Furthermore, paralysis of his flexor carpi ulnaris, medial part of his flexor digitorum profundus, third and fourth lumbricals, both palmar and dorsal interossei, adductor pollicis, abductor digiti minimi, flexor digiti minimi, and opponens digiti minimi muscles, indicates complete dysfunction of his entire ulnar nerve. The paralysis of the muscle bellies of his flexor digitorum superficialis and flexor digitorum profundus for his third finger suggests partial median nerve dysfunction. Once more, this motor dysfunction could be caused by: (a) a section of the anterior division of the lower trunk of his BP; (b) a complete section of the medial cord of his BP; (c) a complete section of his ulnar nerve, and a partial section of his median nerve (or medial root of his median nerve) [10, 12, 14, 26, 27].
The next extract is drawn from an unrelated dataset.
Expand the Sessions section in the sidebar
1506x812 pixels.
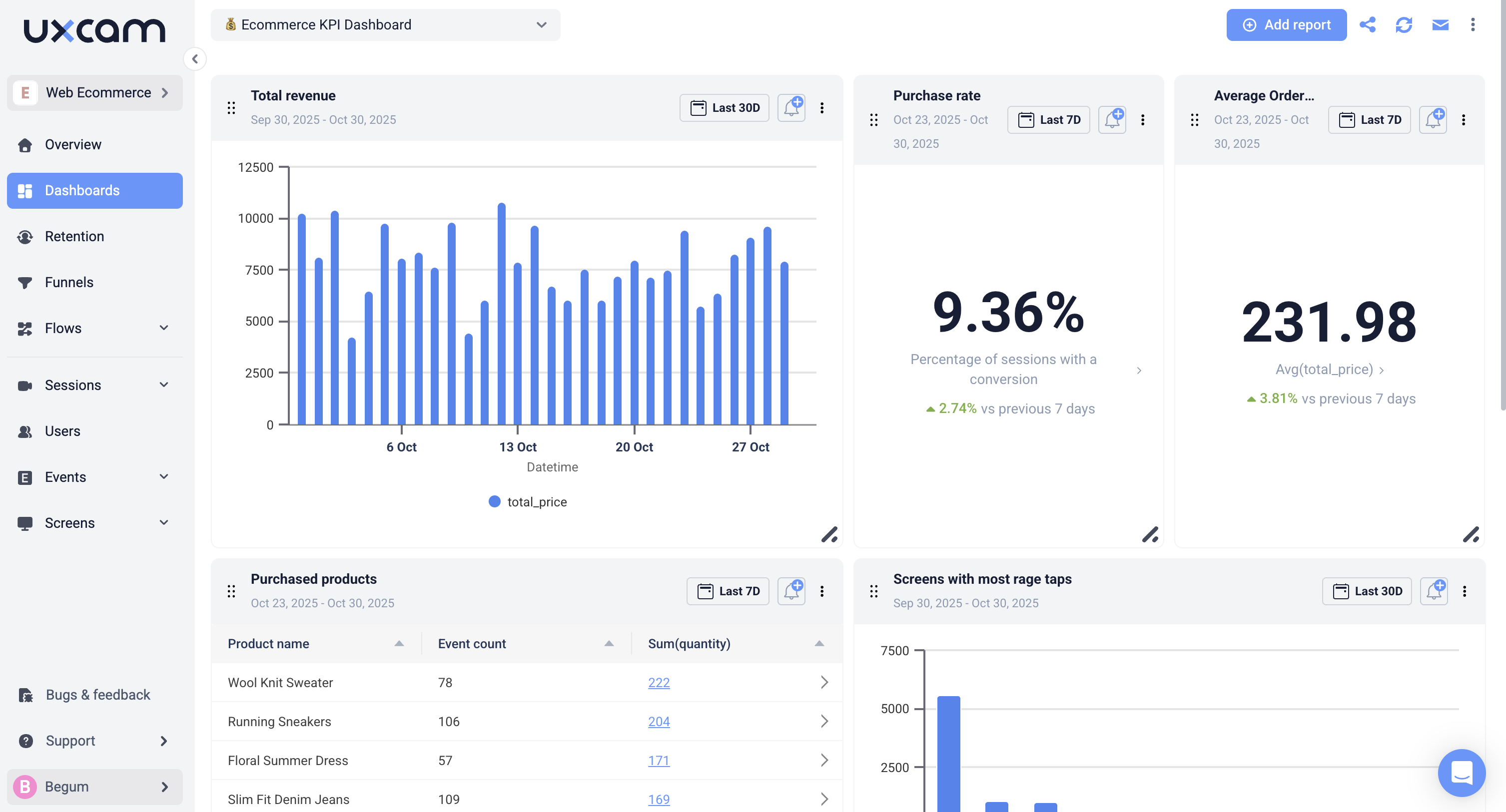(164, 385)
A less likely cause of all these signs and symptoms could be either a lower trunk lesion or a lesion of the C8 and T1 roots of his BP. However, in either case, compromise of the nerves arising from his dorsal cord, namely of his radial nerve, causing motor dysfunction and sensory changes in the territory of this nerve at the level of his forearm and hand would be present. In addition, sharp injury to the T1 root seemed unlikely, as this root is very close to the T1 sympathetic ganglion, whose lesion would produce Horner’s syndrome ipsilaterally (meiosis, ptosis, enophthalmos, and facial anhydrosis) [10, 28].

With all these data taken into consideration, the region of the lesion of his BP could be safely pinpointed to the region between the anterior division of the lower trunk and the proximal portion of his ulnar, medial cutaneous nerves of his arm and forearm, and the medial aspect of his median nerve (Figs. 3 and 4). This in turn allowed a prompt planning of the surgical approach, and no doubt contributed to the good functional result observed 3 years after the surgery.